URIs in HTML5 and issues arising

On Wed, 25 Jun 2008, John Cowan wrote:
>
> Ian Hickson scripsit:
> 
> > I think that the confusion of introducing a new term would be greater 
> > than the confusion of reusing URL. People intuitively know what a 
> > "URL" basically is, and they know what an "address" is. They don't 
> > know what an "HRI" is and I think that would work against the 
> > readability of the spec. (This is especially important for this 
> > particular term since it appears all over the place in HTML5.)
> 
> Fair enough.  Use "HTML URL" a few times, then, particularly in the 
> context of the definition of validity.

It was pointed out that "HTML URL" would also be misleading, since there 
are already spec writers looking to use these definitions elsewhere.


On Thu, 26 Jun 2008, Felix Sasaki wrote:
> >
> > It was brought to my attention on IRC that "address" is probably as 
> > overloaded as "URL" so this might not be a step forwards for the spec, 
> > just a step sideways. I'll see what can be done though. It might be 
> > that the spec just uses the term "URL" and ignores the URI spec's 
> > definition of the term.
> 
> There is an alternative to ignoring the URI spec's definition: describe 
> your usage of "URL" and the usage as intended by the URI spec. See a 
> similar problem and a solution for the usage of the terms "URI" and 
> "IRI" mentioned at 
> http://lists.w3.org/Archives/Public/www-tag/2008Jun/0110.html

I've included a note pointing to the distinction. Thanks for the 
suggestion.


On Thu, 26 Jun 2008, Frank Ellermann wrote:
> 
> Intentionally munging IRI and URI is bad for URI consumers with no clue 
> what to do with an IRI.  The <ihost> part is not trivial.  Even the XML 
> 1 spec. got it wrong, ending up with percent-encoded gibberish for a 
> <host>.  This breaks existing software expecting *real* URIs, not IRIs.
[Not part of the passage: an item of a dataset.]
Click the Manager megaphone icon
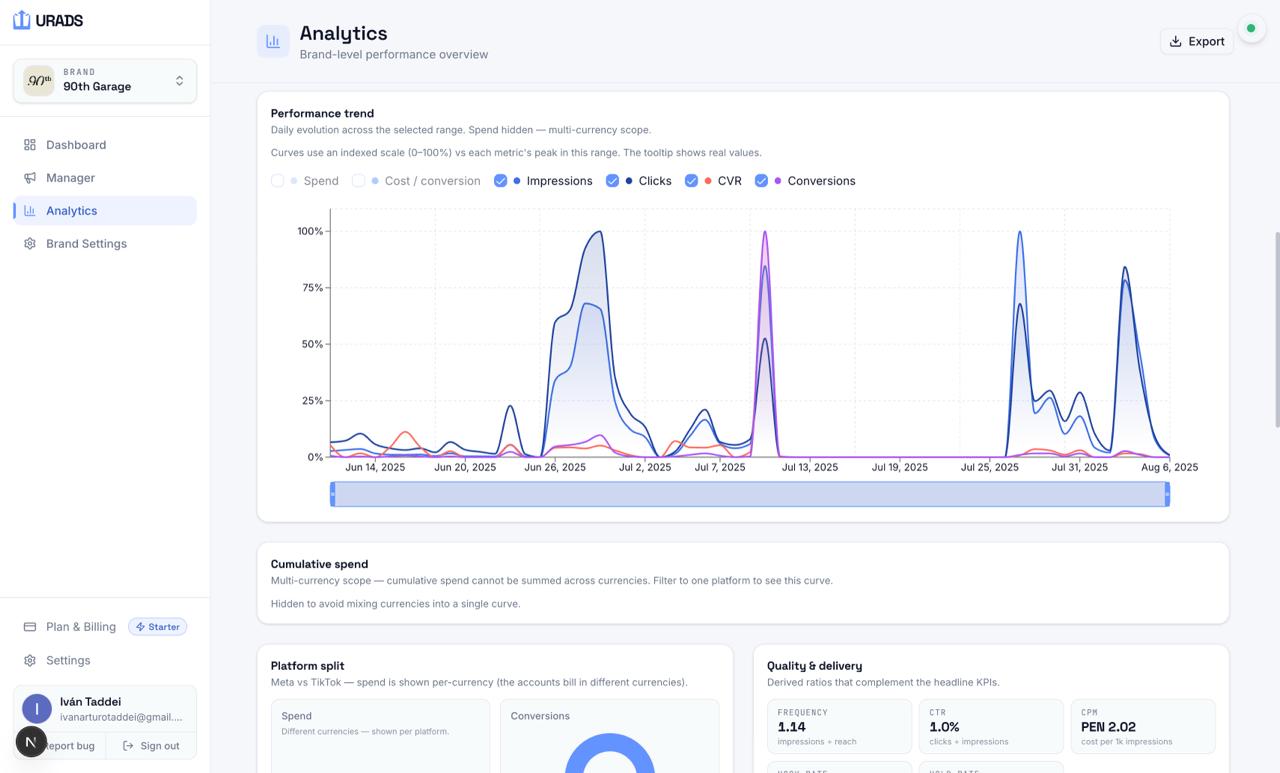Viewport: 1280px width, 773px height. tap(30, 178)
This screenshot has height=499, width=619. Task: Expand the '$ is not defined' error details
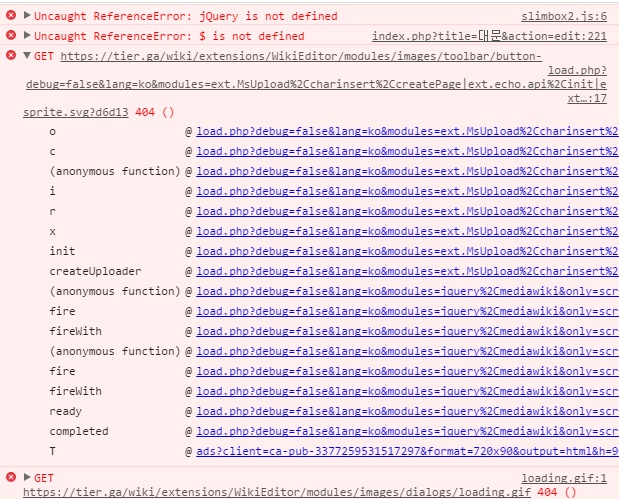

This isn't really relevant to HTML5, which basically allows IRIs in the 
content, and converts everything to URIs before sending them to other 
hosts (with possibly some future exceptions to do with incorrect use of 
the the "%" character).


> URL = IRI is newspeak. Why not use the term IRI for IRIs, if that's what 
> it is ?

Because most authors have no idea what an IRI is, and it would be far more 
confusing than the term "URL".


> IRIs are cute for software supporting them.  But authors reading the 
> HTML5 memo need to be aware that this is not everywhere the case.  
> Starting with the W3C validator as popular "legacy" software.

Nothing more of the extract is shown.